Page:
(begin)

### 一言 # Deep Learning深度学习-学习笔记

This notes’ content are all based on https://www.coursera.org/specializations/deep-learning

Latex may have some issues when displaying.

## 1. Neural Networks and Deep Learning

### 1.1 Introduction to Deep Learning

#### 1.1.1 Supervised Learning with Deep Learning

• Structured Data: Charts.
• Unstructured Data: Audio, Image, Text.

#### 1.1.2 Scale drives deep learning progress

• The larger the amount of data, the better the performance of the larger neural network compare to smaller one or supervised learning.

(end)

Given request a: Reproduce verbatim the entries from the line containing "Select the panel" to the line containing "click(x=645, y=313)", including both of those lines.
The entries that follow were drawn from a different source than the deep learning notes above.

Dataset rows:
(begin)

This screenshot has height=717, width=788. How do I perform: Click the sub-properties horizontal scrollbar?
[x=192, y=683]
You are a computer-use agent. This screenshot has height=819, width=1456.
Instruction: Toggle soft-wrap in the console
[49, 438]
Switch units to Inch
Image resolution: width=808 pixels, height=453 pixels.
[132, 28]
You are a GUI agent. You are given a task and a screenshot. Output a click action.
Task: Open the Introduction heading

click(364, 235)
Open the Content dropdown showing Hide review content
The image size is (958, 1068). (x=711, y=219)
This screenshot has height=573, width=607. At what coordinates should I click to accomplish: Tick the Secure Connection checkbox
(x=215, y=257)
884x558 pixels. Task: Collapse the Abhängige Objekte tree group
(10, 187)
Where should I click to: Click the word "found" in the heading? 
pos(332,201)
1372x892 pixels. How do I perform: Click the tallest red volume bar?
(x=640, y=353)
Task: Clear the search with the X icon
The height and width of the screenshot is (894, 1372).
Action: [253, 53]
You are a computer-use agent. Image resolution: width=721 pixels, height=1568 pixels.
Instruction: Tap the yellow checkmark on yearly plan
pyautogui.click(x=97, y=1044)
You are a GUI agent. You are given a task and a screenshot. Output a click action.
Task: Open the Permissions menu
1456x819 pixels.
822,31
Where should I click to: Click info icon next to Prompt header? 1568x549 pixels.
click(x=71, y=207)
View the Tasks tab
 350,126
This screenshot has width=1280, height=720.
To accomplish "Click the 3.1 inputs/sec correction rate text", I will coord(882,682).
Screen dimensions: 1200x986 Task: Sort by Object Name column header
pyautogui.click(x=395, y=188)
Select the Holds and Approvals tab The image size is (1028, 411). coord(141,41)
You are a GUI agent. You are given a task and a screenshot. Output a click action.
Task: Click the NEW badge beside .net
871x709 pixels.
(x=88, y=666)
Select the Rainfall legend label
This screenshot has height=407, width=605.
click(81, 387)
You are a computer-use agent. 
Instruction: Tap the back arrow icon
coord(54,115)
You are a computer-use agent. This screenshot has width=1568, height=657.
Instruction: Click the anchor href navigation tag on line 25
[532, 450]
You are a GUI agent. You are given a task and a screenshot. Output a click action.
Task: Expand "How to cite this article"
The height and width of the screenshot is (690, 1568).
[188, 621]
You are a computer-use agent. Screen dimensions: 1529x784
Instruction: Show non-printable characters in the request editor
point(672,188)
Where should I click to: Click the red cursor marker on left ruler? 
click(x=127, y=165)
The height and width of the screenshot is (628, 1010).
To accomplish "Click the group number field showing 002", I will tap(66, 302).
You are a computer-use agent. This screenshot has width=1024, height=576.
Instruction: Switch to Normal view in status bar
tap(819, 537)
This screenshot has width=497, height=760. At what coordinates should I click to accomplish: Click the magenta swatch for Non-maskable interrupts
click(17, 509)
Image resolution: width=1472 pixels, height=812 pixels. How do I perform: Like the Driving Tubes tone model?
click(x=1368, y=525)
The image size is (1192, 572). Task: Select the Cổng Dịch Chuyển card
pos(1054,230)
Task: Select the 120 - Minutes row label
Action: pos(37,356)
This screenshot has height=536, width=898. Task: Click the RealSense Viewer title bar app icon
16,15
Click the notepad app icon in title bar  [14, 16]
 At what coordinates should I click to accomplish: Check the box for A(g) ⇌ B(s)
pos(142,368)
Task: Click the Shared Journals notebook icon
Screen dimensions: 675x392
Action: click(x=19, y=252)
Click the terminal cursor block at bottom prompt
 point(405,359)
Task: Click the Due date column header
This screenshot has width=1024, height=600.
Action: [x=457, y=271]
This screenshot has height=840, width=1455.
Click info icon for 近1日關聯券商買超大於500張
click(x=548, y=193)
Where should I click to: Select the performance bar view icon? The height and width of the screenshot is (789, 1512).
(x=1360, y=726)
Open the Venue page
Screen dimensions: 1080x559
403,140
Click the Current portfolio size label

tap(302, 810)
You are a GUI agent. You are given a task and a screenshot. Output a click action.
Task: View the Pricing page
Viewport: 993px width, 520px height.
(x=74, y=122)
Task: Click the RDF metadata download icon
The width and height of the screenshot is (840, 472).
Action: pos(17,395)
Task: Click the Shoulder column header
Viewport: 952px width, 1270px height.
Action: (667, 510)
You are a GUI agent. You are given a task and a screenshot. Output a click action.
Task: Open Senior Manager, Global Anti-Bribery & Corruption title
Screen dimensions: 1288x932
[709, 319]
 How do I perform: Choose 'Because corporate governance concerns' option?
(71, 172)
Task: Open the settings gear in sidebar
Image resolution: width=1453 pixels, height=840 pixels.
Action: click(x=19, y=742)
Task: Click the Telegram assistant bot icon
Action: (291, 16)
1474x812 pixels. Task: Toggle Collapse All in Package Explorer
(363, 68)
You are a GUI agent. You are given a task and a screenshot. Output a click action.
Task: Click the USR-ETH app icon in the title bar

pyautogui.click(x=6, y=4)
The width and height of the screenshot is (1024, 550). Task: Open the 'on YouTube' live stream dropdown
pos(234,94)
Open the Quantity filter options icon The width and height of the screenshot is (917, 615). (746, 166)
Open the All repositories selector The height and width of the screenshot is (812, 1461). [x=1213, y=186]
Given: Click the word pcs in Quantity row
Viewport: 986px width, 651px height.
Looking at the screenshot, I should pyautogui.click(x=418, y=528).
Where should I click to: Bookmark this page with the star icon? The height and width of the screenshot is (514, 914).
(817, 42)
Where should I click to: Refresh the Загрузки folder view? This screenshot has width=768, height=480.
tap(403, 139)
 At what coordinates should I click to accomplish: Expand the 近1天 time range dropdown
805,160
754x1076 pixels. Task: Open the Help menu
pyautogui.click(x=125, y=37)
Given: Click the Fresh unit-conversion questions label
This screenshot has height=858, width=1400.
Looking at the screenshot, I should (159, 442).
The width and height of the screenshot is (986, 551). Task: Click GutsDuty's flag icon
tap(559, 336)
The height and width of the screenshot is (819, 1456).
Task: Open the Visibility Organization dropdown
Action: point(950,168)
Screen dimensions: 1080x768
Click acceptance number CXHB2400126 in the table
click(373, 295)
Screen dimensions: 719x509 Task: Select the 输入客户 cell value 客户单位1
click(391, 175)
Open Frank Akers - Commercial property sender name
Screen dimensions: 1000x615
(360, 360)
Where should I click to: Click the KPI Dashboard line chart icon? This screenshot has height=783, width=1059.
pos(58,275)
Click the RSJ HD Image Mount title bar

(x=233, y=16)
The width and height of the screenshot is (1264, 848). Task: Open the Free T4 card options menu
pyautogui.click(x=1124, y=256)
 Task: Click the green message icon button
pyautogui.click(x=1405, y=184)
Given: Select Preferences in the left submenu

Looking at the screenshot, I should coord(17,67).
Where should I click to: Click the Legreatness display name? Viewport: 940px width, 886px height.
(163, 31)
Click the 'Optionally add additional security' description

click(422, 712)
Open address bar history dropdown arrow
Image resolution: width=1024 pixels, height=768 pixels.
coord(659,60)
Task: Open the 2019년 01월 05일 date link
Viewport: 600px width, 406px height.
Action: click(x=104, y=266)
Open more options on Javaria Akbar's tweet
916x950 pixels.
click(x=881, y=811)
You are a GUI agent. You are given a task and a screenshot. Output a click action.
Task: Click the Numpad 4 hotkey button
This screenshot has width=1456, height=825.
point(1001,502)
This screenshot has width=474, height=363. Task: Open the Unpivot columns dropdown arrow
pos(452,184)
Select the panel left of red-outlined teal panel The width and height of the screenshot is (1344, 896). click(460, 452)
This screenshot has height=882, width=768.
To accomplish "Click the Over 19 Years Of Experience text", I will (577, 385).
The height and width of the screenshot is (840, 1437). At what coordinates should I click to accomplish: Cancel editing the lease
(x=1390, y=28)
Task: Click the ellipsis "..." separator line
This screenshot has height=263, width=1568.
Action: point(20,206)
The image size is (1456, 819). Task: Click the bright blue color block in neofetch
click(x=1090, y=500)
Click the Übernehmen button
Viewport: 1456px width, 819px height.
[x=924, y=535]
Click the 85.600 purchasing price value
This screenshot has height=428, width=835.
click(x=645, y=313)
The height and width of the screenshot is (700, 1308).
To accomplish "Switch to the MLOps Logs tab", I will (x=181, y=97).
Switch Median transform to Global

(end)

Given request b: According to the deep learning notes, which kinds of data are listed as unstructured?

Correct output a:
Select the panel left of red-outlined teal panel The width and height of the screenshot is (1344, 896). click(460, 452)
This screenshot has height=882, width=768.
To accomplish "Click the Over 19 Years Of Experience text", I will (577, 385).
The height and width of the screenshot is (840, 1437). At what coordinates should I click to accomplish: Cancel editing the lease
(x=1390, y=28)
Task: Click the ellipsis "..." separator line
This screenshot has height=263, width=1568.
Action: point(20,206)
The image size is (1456, 819). Task: Click the bright blue color block in neofetch
click(x=1090, y=500)
Click the Übernehmen button
Viewport: 1456px width, 819px height.
[x=924, y=535]
Click the 85.600 purchasing price value
This screenshot has height=428, width=835.
click(x=645, y=313)

Correct output b: Audio, image, and text.